(Saved entries)
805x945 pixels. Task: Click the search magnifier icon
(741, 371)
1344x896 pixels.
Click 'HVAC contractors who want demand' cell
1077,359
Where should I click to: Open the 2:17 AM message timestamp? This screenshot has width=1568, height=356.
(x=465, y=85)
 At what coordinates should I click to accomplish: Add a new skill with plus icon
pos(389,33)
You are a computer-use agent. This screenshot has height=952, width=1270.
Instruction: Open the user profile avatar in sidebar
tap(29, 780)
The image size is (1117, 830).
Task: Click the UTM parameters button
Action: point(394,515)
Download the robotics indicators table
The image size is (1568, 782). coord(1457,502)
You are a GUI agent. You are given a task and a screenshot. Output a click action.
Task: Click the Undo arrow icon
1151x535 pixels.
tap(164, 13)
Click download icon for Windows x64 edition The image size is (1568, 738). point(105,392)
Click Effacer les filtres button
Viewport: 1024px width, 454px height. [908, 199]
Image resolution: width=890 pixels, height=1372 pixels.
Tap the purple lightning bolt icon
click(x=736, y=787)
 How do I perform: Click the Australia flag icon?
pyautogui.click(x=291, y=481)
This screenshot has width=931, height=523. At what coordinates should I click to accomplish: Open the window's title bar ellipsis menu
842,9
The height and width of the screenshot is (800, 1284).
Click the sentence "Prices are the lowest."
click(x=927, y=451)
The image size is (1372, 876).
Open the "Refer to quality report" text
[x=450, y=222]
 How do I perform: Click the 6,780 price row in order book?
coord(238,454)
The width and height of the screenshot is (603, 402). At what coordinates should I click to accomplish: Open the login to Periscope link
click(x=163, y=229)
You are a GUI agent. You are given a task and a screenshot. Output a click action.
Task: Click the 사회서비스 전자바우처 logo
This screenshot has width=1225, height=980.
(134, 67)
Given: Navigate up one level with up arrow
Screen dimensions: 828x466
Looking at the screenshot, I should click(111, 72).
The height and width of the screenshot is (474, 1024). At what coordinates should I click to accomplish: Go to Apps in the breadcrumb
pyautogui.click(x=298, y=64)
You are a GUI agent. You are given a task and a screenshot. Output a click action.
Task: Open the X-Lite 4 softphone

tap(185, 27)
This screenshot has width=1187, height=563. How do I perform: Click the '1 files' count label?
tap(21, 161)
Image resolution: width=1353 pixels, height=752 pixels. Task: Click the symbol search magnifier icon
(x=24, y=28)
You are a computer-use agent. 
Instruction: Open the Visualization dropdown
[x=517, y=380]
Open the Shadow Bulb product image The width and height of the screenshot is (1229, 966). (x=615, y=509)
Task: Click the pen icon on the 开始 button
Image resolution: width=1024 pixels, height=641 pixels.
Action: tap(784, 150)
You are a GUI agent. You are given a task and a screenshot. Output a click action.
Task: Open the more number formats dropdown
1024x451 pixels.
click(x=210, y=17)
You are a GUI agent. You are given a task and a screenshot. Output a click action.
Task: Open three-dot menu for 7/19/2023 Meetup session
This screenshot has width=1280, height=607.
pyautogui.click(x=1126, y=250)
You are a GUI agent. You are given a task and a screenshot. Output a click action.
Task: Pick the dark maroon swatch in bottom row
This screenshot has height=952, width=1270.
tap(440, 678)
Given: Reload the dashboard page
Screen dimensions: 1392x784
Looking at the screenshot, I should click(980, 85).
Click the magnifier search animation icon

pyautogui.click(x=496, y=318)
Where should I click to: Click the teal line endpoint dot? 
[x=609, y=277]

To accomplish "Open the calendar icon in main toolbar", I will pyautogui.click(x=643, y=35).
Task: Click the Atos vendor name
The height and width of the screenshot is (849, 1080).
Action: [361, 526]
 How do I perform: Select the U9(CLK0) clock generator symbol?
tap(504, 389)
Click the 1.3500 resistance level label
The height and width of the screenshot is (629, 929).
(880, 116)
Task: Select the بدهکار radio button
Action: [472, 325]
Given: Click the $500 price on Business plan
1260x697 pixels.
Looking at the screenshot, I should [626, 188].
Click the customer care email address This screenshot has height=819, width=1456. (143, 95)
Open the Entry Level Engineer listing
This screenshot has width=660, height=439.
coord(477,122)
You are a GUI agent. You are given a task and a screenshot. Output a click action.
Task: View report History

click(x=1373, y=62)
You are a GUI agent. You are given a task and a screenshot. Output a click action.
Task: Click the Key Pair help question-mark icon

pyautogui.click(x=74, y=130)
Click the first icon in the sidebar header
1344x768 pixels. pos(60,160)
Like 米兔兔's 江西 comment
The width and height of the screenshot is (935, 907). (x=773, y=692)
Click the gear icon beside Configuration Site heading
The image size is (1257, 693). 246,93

> _PROBLEM_
Look through the entries above. Copy each line in which the string "computer" occurs.

> _RESPONSE TO THE EXERCISE_
You are a computer-use agent. This screenshot has height=952, width=1270.
You are a computer-use agent. 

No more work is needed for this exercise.